Toute proportion gardée, les combats dans l’État du Tigré, dans le septentrion éthiopien, pourraient, non seulement avoir des conséquences dommageables pour l’avenir de l’Ethiopie, mais aussi affecter sérieusement ses voisins, notamment l’Erythrée avec qui le pays partage une longue frontière commune. « Si le conflit n’est pas arrêté de toute urgence, il sera dévastateur non seulement pour le pays mais aussi pour toute la Corne de l’Afrique », a prévenu l’International Crisis Group, en raison de la position stratégique de l’Ethiopie et de son implication active en Somalie contre les militants d’Al-Shabab.
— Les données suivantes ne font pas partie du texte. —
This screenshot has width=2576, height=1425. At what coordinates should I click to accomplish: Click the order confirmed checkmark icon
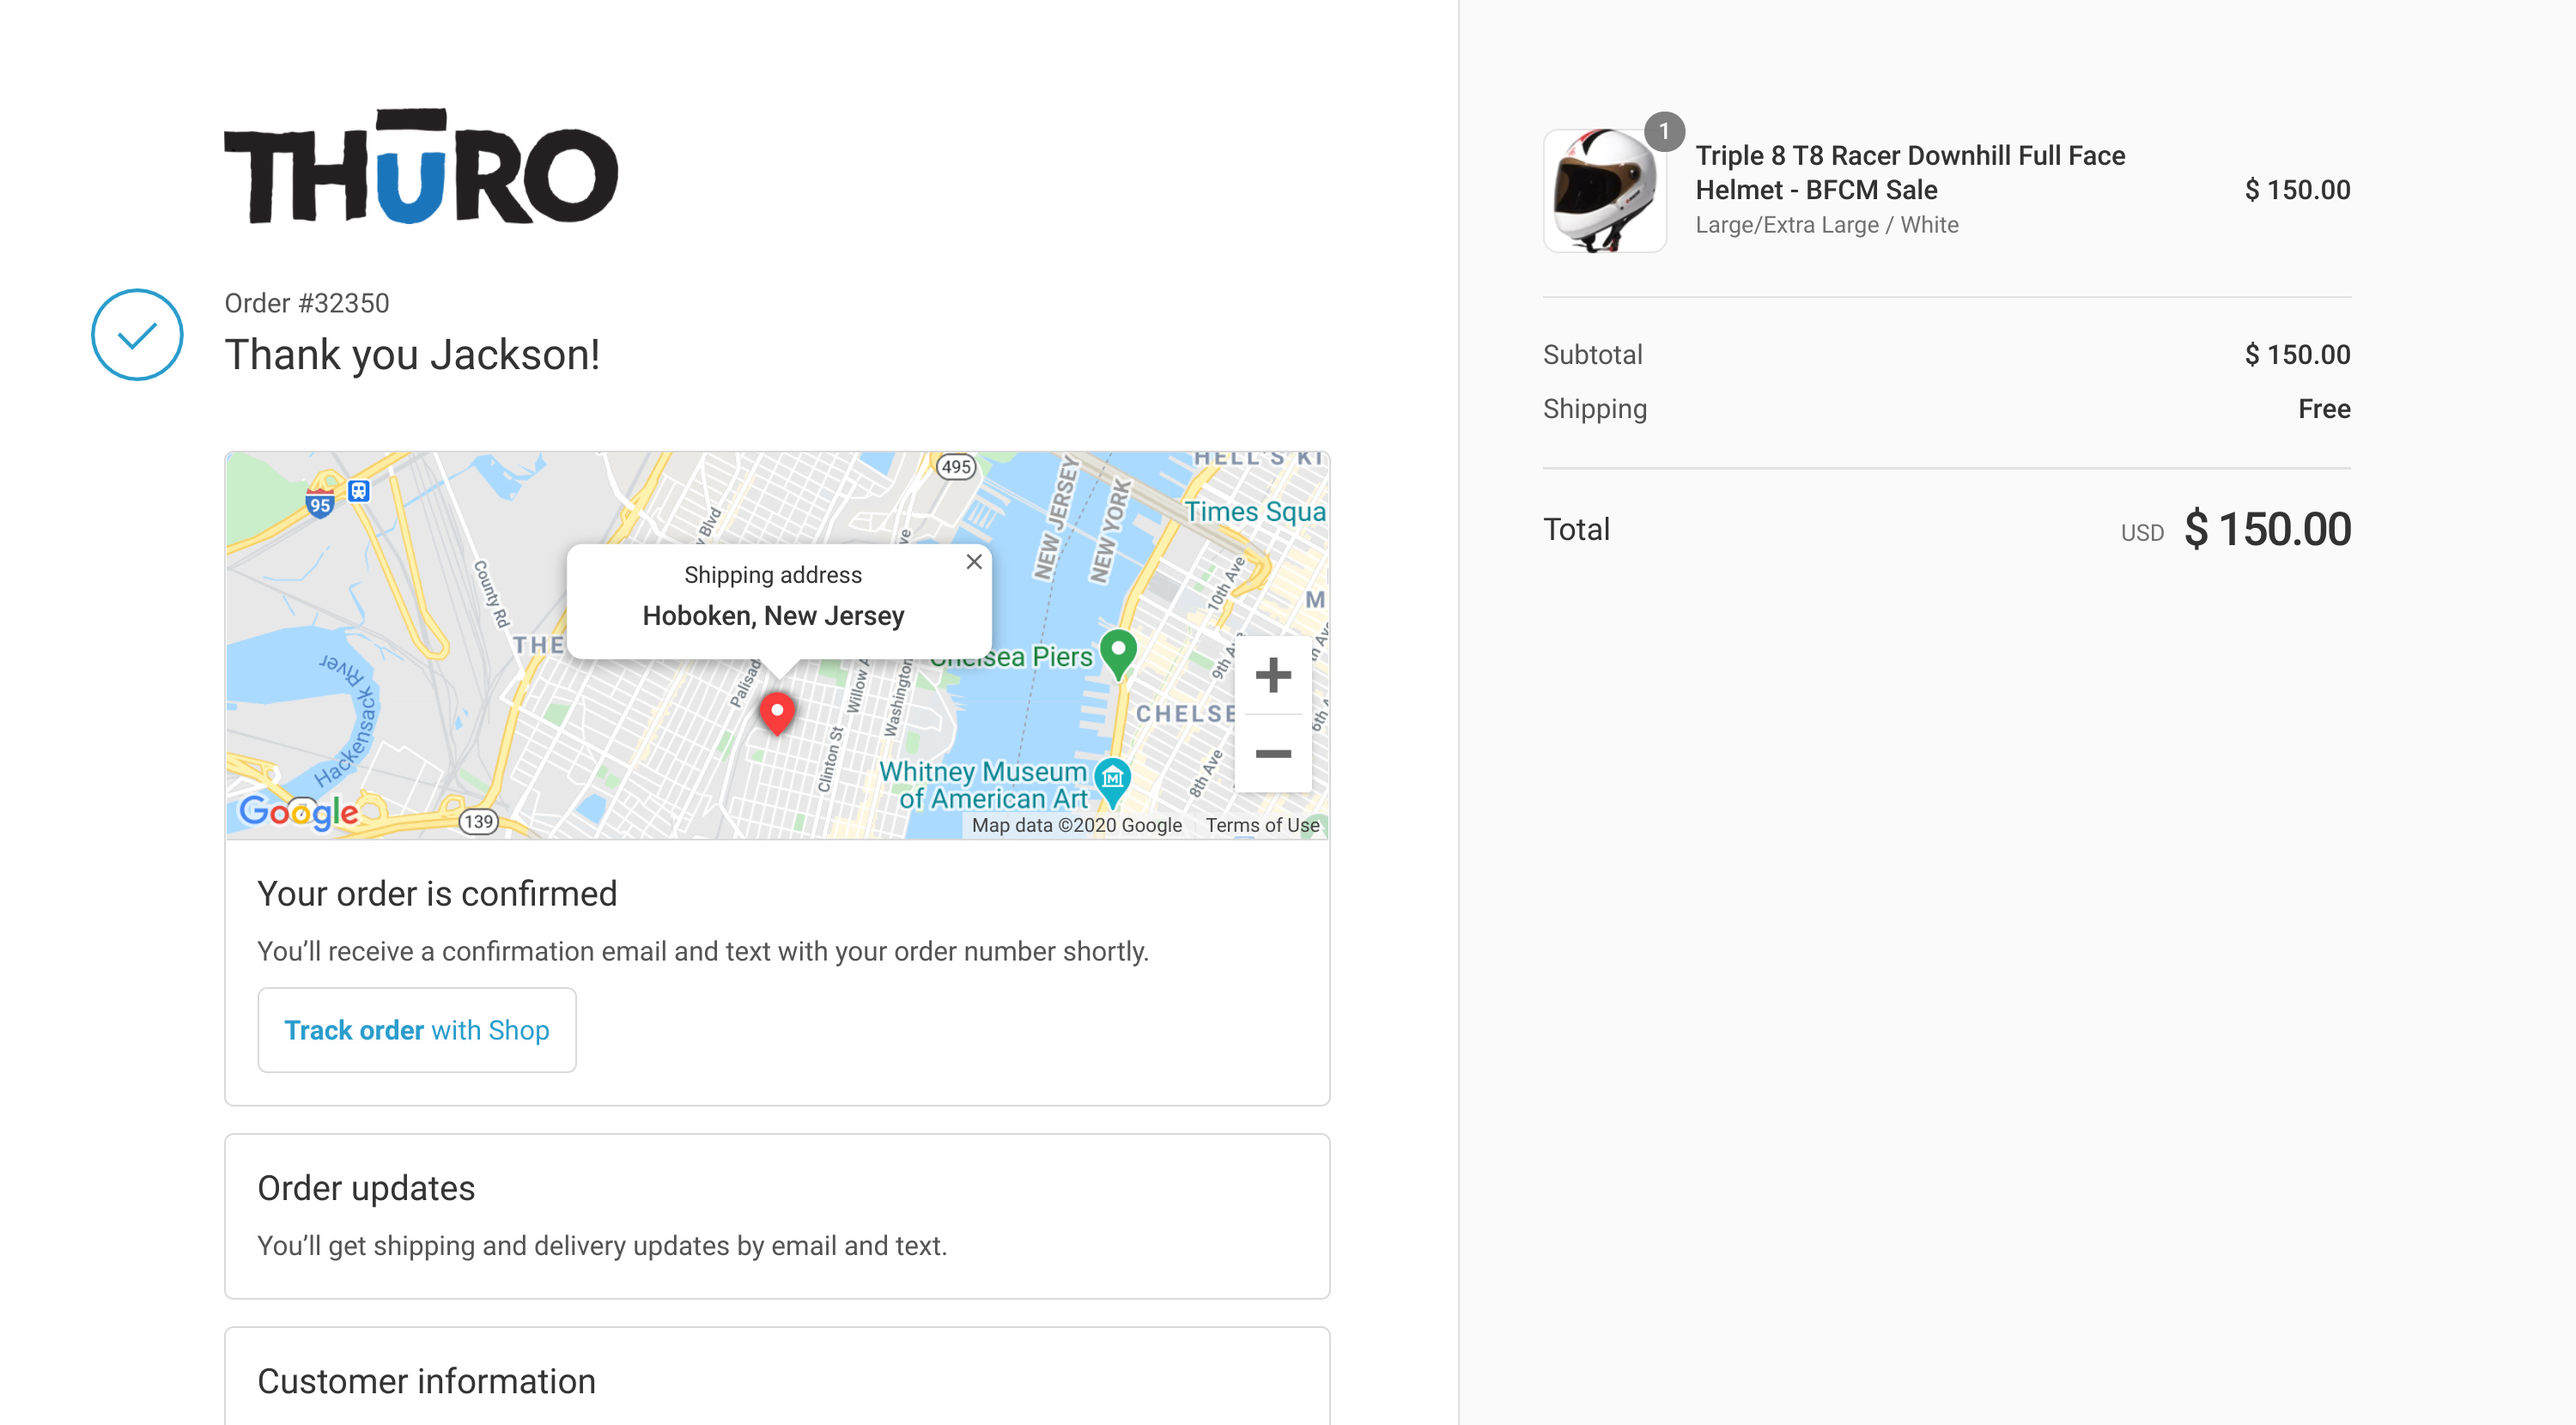point(137,335)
Au regard de ces enjeux, il n’est pas exagéré d’indiquer que le conflit, vraisemblablement, affaiblira l’État éthiopien et va pousser d’autres groupes du pays multiethniques à s’attaquer au gouvernement central. C’est pourquoi, il est impérieux que les parties prenantes au conflit, avec le Premier ministre de l’Etat fédéral, par ailleurs, Prix Nobel de la paix l’an dernier et le leader du Front de libération des peuples du Tigré, fassent des concessions au profit du peuple qui paie le lourd tribut dans ce conflit fratricide. Ce, aux fins d’éviter au pays d’Haïlé Sélassié le spectre d’un enlisement total dans la sous-région, déjà fragile et en proie déjà à d’autres calamités naturelles telles que la famine, la sécheresse et les invasions acridiennes. Les belligérants devraient, au-delà de toutes considérations régionalistes, surtout se garder d’exacerber la dimension ethnique du conflit en privilégiant l’intérêt supérieur du peuple éthiopien. Pour ce faire, le Premier ministre, Abiy Ahmed et
son challenger Debretsion Gebremichael ne devraient pas hésiter à faire des compromis en face d’éventuels médiateurs. S’inscrire dans une telle dynamique, espérons-le, aura l’avantage d’épargner au pays, le retour des vieux démons et de se rappeler le douloureux souvenir de la guerre contre l’Erythrée dont les stigmates sont toujours visibles. Mais, sauront-ils transcender leurs divergences ?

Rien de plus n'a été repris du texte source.